Data shown
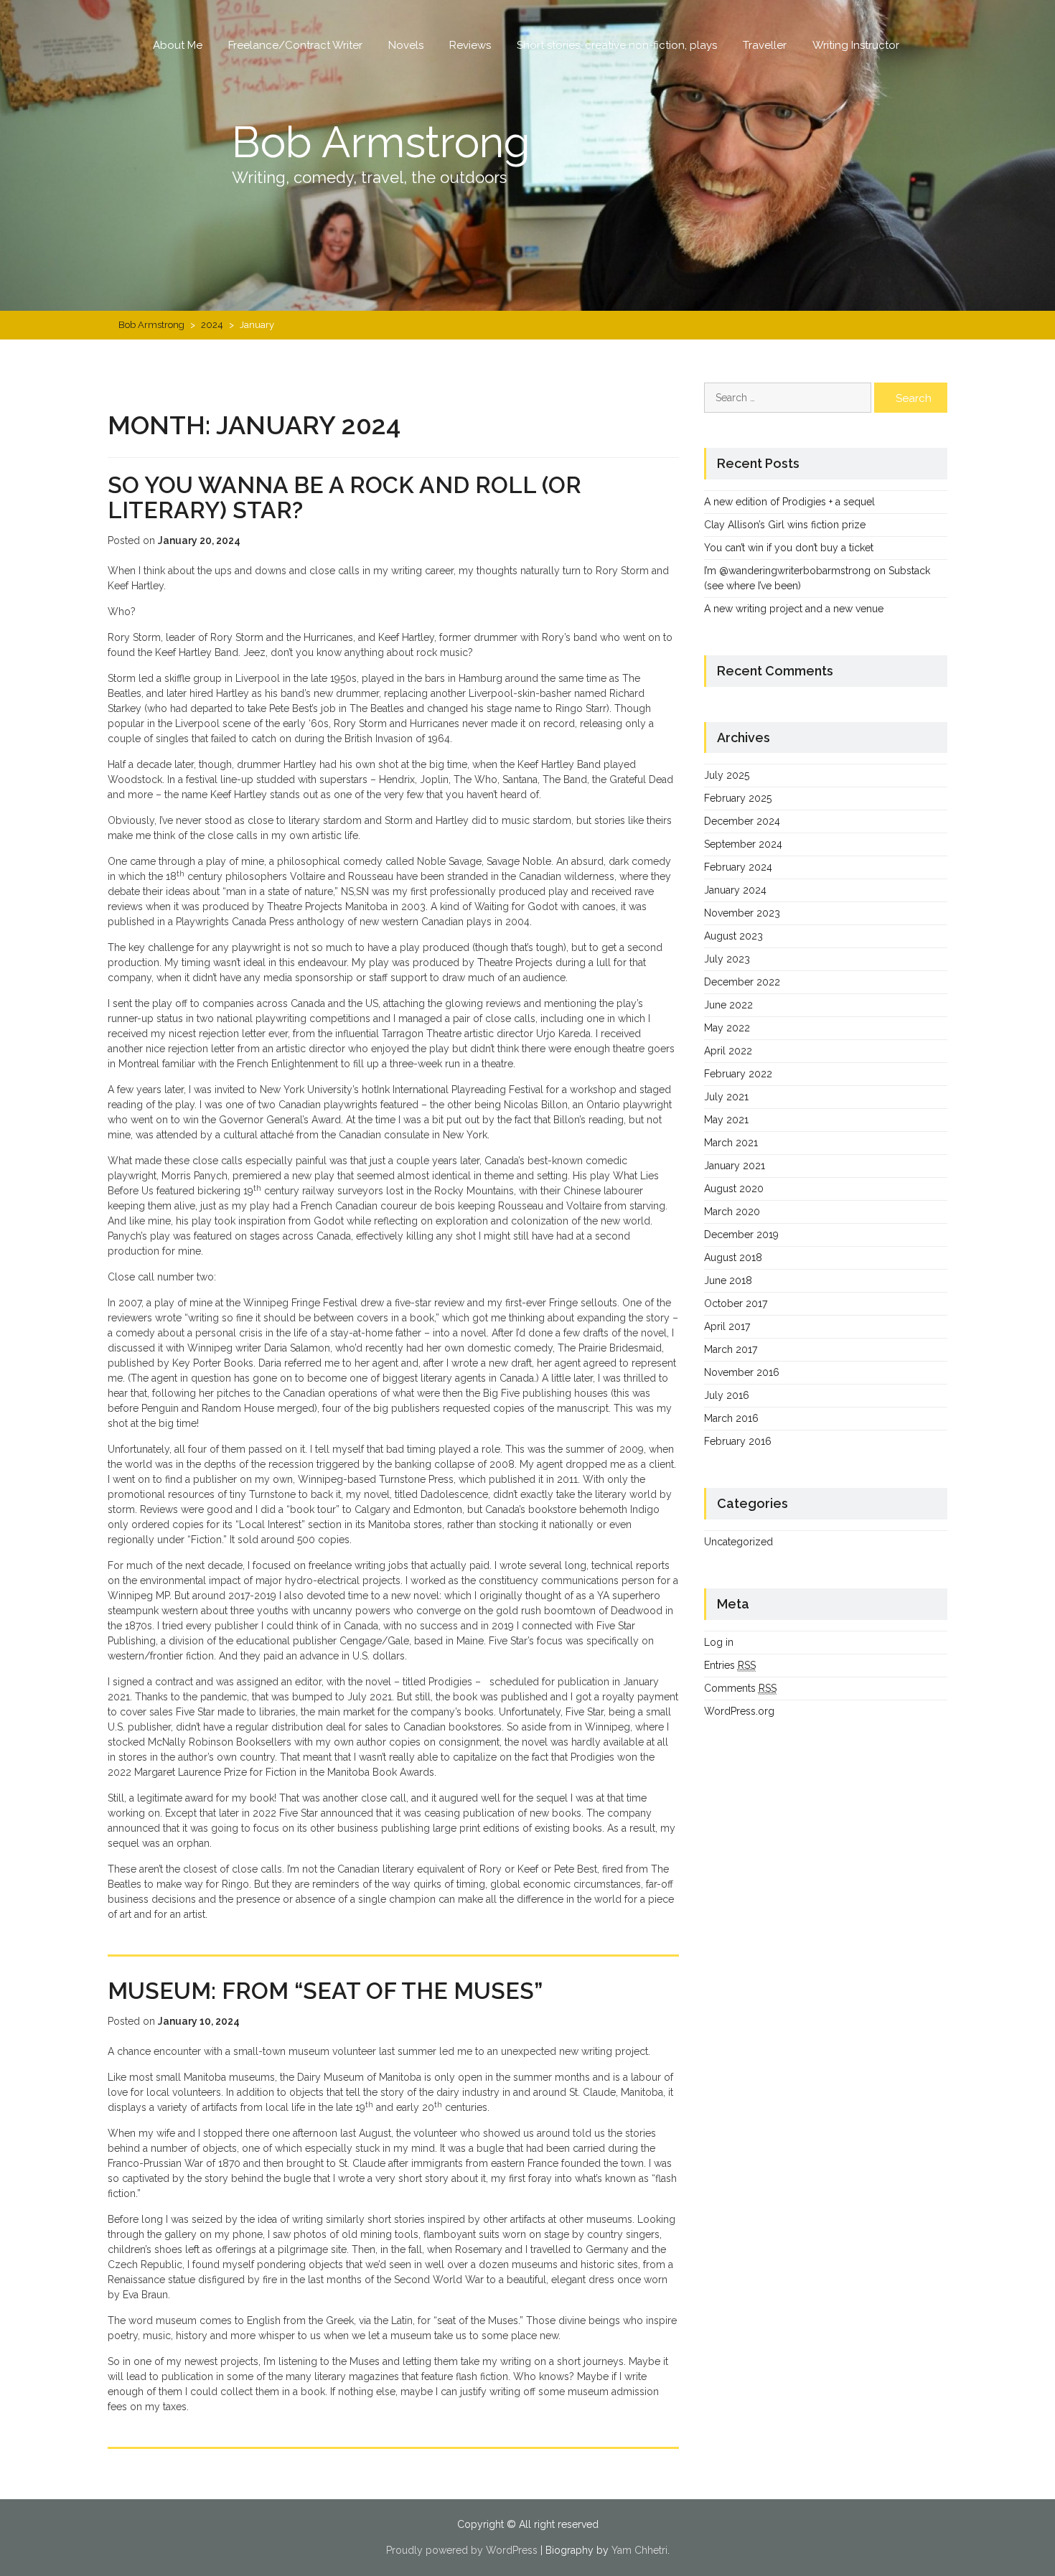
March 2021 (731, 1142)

* * *

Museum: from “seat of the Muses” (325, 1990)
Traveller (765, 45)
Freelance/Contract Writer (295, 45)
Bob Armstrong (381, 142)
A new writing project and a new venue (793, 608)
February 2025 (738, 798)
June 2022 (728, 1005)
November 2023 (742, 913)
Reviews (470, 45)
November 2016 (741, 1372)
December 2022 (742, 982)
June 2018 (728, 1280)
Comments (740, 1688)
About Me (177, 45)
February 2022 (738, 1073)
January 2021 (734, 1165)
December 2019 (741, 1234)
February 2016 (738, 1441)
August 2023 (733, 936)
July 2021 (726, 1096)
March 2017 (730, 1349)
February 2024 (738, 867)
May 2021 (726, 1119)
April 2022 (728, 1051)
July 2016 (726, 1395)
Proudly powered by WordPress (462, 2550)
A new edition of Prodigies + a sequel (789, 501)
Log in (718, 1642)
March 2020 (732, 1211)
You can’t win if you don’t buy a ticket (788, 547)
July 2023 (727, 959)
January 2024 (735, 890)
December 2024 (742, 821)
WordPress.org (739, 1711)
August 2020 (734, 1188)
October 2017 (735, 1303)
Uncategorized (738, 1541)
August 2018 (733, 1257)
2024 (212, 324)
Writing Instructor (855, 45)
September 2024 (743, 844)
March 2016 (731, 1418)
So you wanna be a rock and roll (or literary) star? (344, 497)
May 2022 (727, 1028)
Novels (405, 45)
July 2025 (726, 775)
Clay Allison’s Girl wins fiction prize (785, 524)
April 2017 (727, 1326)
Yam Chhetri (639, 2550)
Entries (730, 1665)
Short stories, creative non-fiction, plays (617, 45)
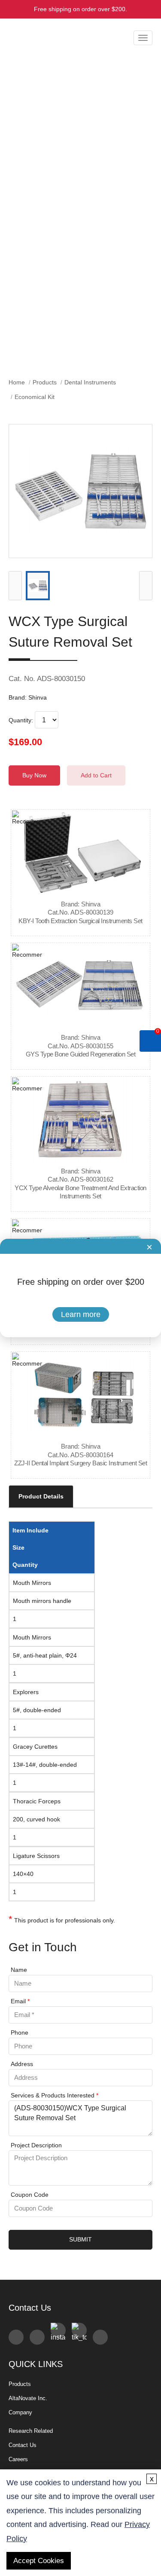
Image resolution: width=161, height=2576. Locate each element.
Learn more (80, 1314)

---

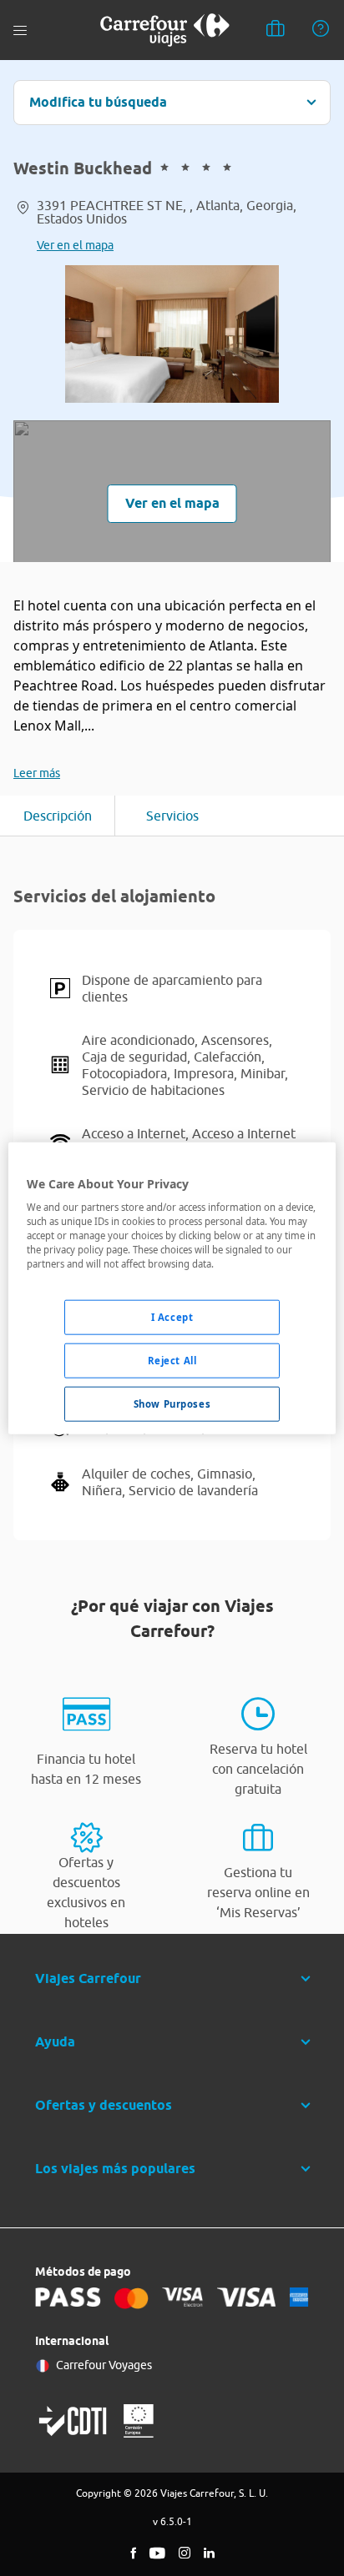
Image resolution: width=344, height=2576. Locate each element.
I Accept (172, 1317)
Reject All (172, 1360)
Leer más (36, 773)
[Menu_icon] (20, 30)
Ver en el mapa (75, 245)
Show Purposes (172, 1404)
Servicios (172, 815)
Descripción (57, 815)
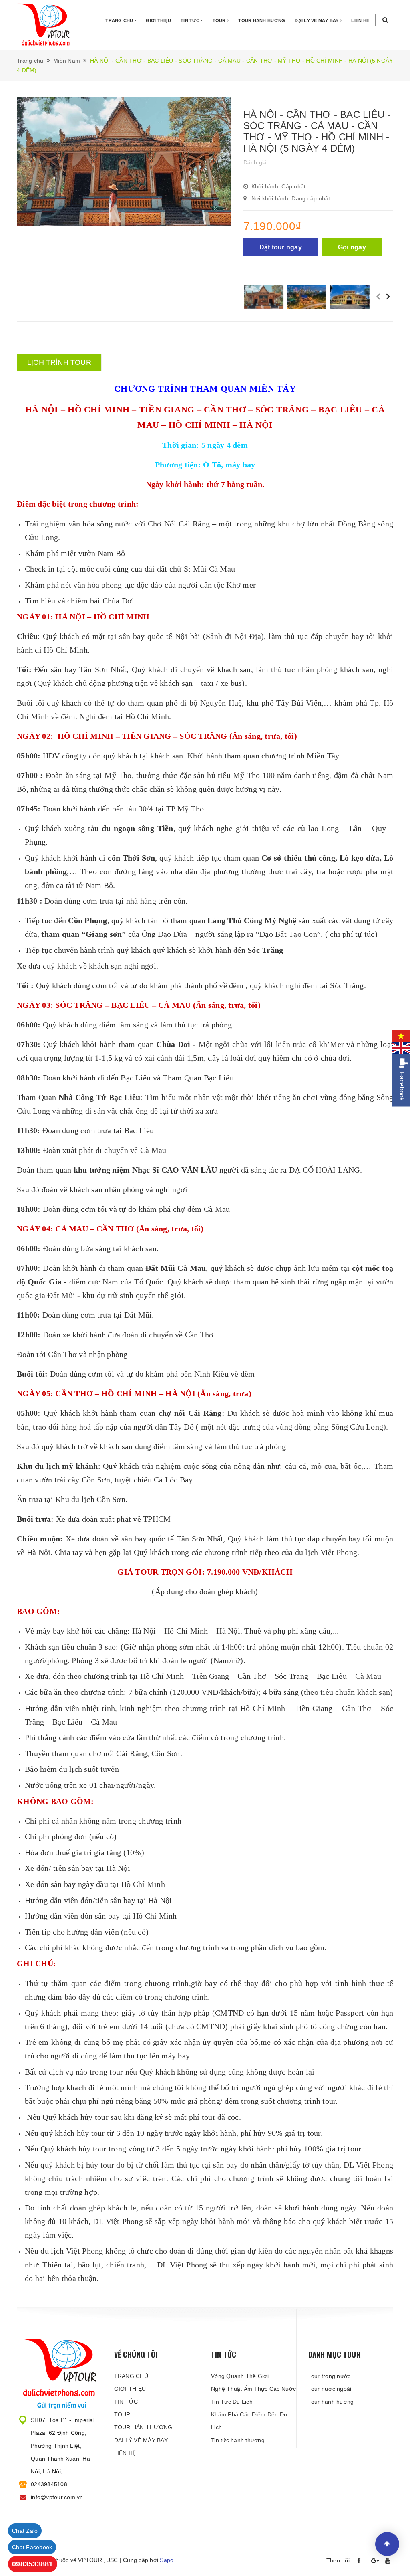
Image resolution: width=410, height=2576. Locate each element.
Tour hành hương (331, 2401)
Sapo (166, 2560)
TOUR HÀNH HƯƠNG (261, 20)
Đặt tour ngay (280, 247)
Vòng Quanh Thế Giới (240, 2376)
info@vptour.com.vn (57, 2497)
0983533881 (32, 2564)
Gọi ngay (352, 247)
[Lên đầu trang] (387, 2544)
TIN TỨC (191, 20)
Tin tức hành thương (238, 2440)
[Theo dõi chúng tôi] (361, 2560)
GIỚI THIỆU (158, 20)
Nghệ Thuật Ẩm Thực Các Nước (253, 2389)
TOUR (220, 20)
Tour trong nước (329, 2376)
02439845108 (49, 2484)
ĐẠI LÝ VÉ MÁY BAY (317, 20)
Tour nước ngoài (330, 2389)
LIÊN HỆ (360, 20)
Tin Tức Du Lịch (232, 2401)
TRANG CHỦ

Task to complete
Output exactly the lines above, from the line with "Writing Instructor (855, 45)" to the line with "Learn more (80, 1314)", both included; skip the pictures.

Completed exercise
Writing Instructor (855, 45)
September 2024 (743, 844)
March 2016 (731, 1418)
So you wanna be a rock and roll (or literary) star? (344, 497)
May 2022 (727, 1028)
Novels (405, 45)
July 2025 (726, 775)
Clay Allison’s Girl wins fiction prize (785, 524)
April 2017 (727, 1326)
Yam Chhetri (639, 2550)
Entries (730, 1665)
Short stories, creative non-fiction, plays (617, 45)
Image resolution: width=161, height=2576. Locate each element.
Learn more (80, 1314)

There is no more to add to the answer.